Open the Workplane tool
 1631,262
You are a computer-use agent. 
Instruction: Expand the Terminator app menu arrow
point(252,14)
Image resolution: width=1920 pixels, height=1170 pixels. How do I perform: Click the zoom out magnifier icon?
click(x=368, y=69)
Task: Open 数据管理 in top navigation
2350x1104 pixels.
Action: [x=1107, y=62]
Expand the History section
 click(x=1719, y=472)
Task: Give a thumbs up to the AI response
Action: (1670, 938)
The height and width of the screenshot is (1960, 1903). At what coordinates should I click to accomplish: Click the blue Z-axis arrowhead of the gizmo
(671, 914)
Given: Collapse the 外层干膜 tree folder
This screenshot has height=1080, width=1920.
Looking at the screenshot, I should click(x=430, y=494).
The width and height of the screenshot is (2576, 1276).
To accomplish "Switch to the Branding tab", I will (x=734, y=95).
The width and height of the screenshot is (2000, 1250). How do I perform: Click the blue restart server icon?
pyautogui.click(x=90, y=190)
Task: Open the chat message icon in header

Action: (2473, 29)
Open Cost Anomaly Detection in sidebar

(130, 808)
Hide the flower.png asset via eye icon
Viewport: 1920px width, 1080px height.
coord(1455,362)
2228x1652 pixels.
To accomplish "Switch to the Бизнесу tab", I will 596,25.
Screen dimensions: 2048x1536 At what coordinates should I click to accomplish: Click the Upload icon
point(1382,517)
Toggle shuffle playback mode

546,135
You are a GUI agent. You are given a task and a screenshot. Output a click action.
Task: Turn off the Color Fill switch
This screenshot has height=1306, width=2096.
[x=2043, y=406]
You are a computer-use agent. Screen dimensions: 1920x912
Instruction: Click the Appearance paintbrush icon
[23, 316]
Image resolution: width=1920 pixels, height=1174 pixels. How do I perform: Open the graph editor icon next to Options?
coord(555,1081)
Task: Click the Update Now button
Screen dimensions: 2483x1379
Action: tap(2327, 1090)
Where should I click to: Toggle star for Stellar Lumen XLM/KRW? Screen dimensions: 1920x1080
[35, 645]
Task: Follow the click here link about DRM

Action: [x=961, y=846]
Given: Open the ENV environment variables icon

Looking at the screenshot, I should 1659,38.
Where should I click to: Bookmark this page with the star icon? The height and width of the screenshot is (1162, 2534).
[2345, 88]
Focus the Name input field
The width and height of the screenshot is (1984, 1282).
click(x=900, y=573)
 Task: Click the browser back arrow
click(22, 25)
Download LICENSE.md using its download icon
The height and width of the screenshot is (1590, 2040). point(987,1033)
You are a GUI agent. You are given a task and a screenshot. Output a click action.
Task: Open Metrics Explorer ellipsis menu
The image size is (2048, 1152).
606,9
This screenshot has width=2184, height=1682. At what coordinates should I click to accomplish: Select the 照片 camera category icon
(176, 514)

+-------+

Work task
Please output the line that contains "Download LICENSE.md using its download icon" and every line after it in the entries above, exactly, and nothing more.

Task answer
Download LICENSE.md using its download icon
The height and width of the screenshot is (1590, 2040). point(987,1033)
You are a GUI agent. You are given a task and a screenshot. Output a click action.
Task: Open Metrics Explorer ellipsis menu
The image size is (2048, 1152).
606,9
This screenshot has width=2184, height=1682. At what coordinates should I click to accomplish: Select the 照片 camera category icon
(176, 514)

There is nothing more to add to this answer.